The first panel of experts in this session, reiterated the importance of functional transboundary governance systems that can activate a variety of governance arrangements for bringing policy integration across countries or regions and that address interventions towards balancing food provision, reduced waste, accelerated climate mitigation and nature protection. 

On the afternoon of 3 November, the session focused on ecosystem restoration and rewilding needs in the Mediterranean. It showcased transferable ecosystem restoration and rewilding efforts underway in the Mediterranean region, the economic feasibility of such actions and the  tangible socio-economic benefits they bring to local populations. Examples of some of the cases presented were: the restoration of forest landscape in the Shouf Biosphere Reserve in Lebanon and the improvement of wetlands networks in Albufeira de València. This two examples are placed in two MedCities members. All these practices are compiled in the “Mediterranean ecosystem restoration sites” catalogue

Finally, the last session targeted biodiversity conservation investments. As with any interventions that require uptake and scaling up and for policies to be effectively implemented, there is a need for sufficient funding and finances. 

Setting action-oriented priorities moving beyond 2022 and how to mainstream biodiversity conservation into marine and maritime policies, were showcased in the frame of the Seas, Rivers, Islands and Coastal Areas Intergroup (SEArica) of the European Parliament session held on 4 November 2022. For instance, the Nature Restoration Law to ensure the long-term recovery of the EU’s natural capital through the restoration of ecosystems was debated.
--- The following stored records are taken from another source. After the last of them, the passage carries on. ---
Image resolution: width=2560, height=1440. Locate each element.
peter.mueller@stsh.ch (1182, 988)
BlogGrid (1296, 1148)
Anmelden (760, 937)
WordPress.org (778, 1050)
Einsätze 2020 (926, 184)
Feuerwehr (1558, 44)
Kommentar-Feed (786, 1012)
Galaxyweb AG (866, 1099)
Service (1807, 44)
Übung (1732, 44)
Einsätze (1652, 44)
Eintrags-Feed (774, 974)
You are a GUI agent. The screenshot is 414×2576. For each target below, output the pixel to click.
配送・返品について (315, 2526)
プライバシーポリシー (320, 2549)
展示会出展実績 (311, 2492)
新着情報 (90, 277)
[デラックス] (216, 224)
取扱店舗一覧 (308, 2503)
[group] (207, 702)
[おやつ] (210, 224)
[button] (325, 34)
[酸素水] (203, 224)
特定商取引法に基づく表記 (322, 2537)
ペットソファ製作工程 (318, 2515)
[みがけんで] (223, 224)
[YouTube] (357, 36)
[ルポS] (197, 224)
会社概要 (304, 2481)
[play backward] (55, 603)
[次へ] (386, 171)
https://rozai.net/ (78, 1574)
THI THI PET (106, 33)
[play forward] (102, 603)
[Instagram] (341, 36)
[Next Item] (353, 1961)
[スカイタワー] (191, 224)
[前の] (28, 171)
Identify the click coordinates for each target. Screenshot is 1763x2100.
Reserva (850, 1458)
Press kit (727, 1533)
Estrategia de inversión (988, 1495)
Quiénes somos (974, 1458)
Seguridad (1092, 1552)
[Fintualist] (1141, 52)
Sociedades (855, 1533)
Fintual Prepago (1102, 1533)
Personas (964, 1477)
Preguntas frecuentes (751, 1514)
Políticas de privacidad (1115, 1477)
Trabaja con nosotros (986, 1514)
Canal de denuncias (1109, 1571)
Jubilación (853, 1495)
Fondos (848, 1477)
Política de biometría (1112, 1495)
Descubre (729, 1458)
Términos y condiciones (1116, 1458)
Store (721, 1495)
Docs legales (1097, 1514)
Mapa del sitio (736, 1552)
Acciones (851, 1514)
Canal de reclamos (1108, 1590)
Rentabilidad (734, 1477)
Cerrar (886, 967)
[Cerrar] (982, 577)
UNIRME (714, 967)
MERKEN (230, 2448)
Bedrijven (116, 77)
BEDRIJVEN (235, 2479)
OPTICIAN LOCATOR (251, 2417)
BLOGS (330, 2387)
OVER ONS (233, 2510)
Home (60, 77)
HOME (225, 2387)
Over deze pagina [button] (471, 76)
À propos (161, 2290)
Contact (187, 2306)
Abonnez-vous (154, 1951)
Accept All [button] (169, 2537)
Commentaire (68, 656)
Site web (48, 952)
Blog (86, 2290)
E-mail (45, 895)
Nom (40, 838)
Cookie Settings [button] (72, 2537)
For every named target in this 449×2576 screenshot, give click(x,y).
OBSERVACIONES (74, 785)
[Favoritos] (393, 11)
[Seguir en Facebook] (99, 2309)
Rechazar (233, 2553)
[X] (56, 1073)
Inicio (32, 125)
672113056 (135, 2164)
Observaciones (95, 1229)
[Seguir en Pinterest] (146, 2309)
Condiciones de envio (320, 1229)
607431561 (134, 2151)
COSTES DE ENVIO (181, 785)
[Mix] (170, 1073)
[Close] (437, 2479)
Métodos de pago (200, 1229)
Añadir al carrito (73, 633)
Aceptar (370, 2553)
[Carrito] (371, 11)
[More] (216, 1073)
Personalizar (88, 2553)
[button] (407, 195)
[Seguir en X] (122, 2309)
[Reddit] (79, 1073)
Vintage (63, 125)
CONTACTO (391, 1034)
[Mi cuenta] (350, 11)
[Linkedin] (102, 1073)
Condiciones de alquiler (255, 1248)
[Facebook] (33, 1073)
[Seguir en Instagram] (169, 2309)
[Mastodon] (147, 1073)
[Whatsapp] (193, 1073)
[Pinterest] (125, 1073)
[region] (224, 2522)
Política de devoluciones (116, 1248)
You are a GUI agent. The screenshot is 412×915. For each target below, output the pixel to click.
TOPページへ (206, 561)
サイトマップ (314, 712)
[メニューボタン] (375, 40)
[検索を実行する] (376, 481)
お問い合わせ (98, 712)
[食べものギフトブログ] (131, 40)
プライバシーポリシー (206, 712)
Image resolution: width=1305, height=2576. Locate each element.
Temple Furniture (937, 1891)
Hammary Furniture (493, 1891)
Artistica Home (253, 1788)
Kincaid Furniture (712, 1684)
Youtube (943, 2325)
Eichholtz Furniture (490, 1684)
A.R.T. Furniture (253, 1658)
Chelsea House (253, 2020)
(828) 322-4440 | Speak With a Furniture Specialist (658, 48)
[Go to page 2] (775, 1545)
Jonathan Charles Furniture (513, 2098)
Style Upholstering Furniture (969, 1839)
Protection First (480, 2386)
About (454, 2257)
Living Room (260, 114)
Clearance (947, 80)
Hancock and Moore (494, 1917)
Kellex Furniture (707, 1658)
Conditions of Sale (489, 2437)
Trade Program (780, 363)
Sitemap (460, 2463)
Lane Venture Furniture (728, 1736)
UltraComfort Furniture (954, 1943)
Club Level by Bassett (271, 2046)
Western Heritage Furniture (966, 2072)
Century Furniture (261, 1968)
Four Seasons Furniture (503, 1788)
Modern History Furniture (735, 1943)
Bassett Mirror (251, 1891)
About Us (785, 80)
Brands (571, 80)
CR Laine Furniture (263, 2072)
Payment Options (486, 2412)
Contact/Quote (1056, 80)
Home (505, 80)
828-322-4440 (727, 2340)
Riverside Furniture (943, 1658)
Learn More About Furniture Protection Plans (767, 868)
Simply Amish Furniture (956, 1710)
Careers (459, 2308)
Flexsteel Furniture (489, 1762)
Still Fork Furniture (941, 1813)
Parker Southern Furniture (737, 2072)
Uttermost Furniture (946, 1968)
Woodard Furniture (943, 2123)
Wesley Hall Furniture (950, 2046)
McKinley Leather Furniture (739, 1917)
Regional authorities representatives could take the floor; for the occasion, MedCities Secretary GeneralJosep Canals stressed the important role local authorities have in implementing these regional initiatives “through networking, municipalities can help raise awareness and share knowledge with civil societies about the importance of protecting biodiversity”. Also, during this session focused on territorial cooperation for biodiversity challenges, Mr. Canals underlined the need for municipalities to be able to impose fiscal measures and more competencies to regulate sea and touristic and coastal activities. What is more, he underlined MedCities’ role when talking about biodiversity protection: “MBPC is now arriving at the end but we are also partners from ENSERES project that gives continuation to all work done and give the opportunity to transfer knowledge to South Mediterranean cities, some of them, MedCities members“.

And he was referring to Sfax, as this Tunisian city together with Tyre in Lebanon are ENSERES pilot areas. The event counted with two representatives:  Mohamed Wajdi (Sfax) and Ali Badreddine (Tyre) , talked about the municipal benefits of taking part in the ENSERES project (ENI CBC MED) and how regional and cross-border cooperation and institutional frameworks support nature.

Some of the quotes from their speeches can be seen here.

An overall take home message was to act together across all levels, from high-level institutions to local levels and even as individuals. Furthermore, all stakeholders and particularly non-nature actors, need to change the way in which nature is seen and valued, if we want to change the trend of biodiversity loss and increase ecological and societal resilience across the Mediterranean Basin. As stated by Dania Abdul Malak (ETC-UMA) MBPC coordinator: “We still have time for decisive action, but time is running out, we need to act now, and we need to act urgently”.